--- START Selected passage ---
The right to conscientious objection to military service should be guaranteed in all parts of Europe

People should not be imprisoned when their religious or other convictions prevent them from doing military service. Instead they should be offered a genuinely civilian alternative. This is now the established European standard, respected in most countries – but there are some unfortunate exceptions.
The right to conscientious objection has been endorsed by the Council of Europe ever since 1967 when a first Resolution on the topic was adopted by the Parliamentary Assembly. The recognition of this right later became a requirement for states seeking accession to the organisation.
Recently the European Court of Human Rights recognised in the case Bayatyan v. Armenia that the right to conscientious objection was guaranteed by Article 9 of the European Convention, protecting freedom of thought, conscience and religion. This was another important step for many conscientious objectors who are still persecuted in Europe because of their refusal to perform military service.
In fact, the right to refuse military service for reasons of conscience is now recognised in the vast majority of the 47 member states. However, problems remain in some countries, where military service is still an absolute obligation (at least for males) or where the alternative service is under military control or has a discriminatory or punitive character, for instance through the requirement of a much longer service time.
--- END Selected passage ---
--- START Data to use ---
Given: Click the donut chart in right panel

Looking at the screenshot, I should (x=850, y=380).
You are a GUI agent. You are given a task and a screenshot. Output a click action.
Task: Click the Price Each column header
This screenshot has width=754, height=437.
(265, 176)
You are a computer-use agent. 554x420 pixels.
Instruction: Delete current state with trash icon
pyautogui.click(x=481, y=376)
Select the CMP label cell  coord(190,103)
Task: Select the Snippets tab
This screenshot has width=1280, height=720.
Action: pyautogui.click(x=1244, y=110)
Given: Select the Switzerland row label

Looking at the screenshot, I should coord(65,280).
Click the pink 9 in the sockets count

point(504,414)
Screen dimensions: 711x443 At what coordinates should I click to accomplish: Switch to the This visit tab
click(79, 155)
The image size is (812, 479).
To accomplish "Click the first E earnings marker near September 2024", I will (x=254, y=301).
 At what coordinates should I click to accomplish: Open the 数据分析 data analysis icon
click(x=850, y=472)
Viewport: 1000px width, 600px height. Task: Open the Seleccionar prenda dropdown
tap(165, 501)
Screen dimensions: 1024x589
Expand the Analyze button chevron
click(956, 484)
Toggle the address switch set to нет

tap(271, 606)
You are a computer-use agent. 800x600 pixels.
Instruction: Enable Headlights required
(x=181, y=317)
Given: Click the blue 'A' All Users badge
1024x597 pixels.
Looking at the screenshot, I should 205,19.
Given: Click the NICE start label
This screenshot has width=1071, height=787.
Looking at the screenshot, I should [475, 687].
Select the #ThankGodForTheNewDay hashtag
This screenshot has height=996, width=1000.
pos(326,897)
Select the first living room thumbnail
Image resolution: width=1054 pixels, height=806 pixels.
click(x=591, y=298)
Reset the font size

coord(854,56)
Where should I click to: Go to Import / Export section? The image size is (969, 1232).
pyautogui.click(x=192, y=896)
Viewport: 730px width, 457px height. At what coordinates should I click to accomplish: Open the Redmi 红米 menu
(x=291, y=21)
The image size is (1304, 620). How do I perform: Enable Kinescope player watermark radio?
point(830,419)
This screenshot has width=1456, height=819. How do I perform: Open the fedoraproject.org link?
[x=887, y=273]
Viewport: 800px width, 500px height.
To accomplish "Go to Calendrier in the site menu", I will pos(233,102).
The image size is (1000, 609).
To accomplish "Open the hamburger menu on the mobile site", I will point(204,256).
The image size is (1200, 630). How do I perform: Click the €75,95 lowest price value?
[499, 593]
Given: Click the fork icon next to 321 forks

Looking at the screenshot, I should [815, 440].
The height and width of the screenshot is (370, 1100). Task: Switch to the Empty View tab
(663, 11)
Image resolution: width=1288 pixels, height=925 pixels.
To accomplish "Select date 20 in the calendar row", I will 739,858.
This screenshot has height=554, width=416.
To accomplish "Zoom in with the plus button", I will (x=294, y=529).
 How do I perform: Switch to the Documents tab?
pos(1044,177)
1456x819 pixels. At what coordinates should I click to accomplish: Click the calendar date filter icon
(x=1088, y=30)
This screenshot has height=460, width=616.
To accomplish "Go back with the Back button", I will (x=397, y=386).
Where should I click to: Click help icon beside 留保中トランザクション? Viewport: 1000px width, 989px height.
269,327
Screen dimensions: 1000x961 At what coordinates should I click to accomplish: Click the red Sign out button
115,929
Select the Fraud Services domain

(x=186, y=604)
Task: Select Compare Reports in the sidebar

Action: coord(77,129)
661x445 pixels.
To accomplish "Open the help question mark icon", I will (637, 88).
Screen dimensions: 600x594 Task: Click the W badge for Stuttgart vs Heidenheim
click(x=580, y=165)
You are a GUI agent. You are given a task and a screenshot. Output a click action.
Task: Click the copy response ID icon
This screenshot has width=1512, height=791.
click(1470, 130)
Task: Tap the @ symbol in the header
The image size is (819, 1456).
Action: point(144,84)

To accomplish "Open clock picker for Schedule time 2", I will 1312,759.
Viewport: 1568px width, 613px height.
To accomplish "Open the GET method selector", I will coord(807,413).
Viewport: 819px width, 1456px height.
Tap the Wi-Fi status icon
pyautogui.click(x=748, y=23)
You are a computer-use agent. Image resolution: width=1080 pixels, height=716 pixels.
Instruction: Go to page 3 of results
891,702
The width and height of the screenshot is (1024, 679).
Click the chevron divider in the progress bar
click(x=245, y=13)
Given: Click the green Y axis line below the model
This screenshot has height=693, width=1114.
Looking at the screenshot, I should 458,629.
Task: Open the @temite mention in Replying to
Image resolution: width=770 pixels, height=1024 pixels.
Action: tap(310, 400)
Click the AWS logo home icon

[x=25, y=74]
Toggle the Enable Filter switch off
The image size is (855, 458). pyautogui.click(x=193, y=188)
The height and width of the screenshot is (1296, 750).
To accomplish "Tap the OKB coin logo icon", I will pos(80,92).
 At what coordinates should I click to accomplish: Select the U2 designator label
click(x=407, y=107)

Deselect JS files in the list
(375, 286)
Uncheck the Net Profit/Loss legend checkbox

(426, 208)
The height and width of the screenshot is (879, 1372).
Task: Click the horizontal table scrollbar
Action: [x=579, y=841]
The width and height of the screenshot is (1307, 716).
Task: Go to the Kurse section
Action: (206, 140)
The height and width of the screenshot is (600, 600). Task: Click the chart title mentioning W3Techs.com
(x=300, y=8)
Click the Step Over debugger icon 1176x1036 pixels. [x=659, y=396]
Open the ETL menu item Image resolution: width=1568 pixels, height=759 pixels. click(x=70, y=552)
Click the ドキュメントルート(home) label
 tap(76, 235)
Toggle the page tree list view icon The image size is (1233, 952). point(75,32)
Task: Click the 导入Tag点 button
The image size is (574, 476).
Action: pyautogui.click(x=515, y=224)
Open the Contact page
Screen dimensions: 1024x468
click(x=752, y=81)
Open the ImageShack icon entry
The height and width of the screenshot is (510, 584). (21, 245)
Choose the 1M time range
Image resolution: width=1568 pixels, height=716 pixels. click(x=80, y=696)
--- END Data to use ---
**Tasks to perform**
1. Answer these questions from the passage on conscientious objection.
(a) In what year did the Parliamentary Assembly adopt its first Resolution on conscientious objection?
(b) In which case did the European Court of Human Rights recognize that Article 9 of the European Convention guarantees the right to conscientious objection?
(c) How many member states does the passage mention?
2. Change "checkbox" to "tick box" in the entries between the lines holding "The height and width of the screenshot is (1296, 750)." and "(x=300, y=8)", inclusive, and write out only those lines with nothing else altered.
The passage on conscientious objection and the entries were taken from unrelated sources.

**Expected responses**
1.
(a) 1967
(b) Bayatyan v. Armenia
(c) 47

2.
The height and width of the screenshot is (1296, 750).
To accomplish "Tap the OKB coin logo icon", I will pos(80,92).
 At what coordinates should I click to accomplish: Select the U2 designator label
click(x=407, y=107)

Deselect JS files in the list
(375, 286)
Uncheck the Net Profit/Loss legend tick box

(426, 208)
The height and width of the screenshot is (879, 1372).
Task: Click the horizontal table scrollbar
Action: [x=579, y=841]
The width and height of the screenshot is (1307, 716).
Task: Go to the Kurse section
Action: (206, 140)
The height and width of the screenshot is (600, 600). Task: Click the chart title mentioning W3Techs.com
(x=300, y=8)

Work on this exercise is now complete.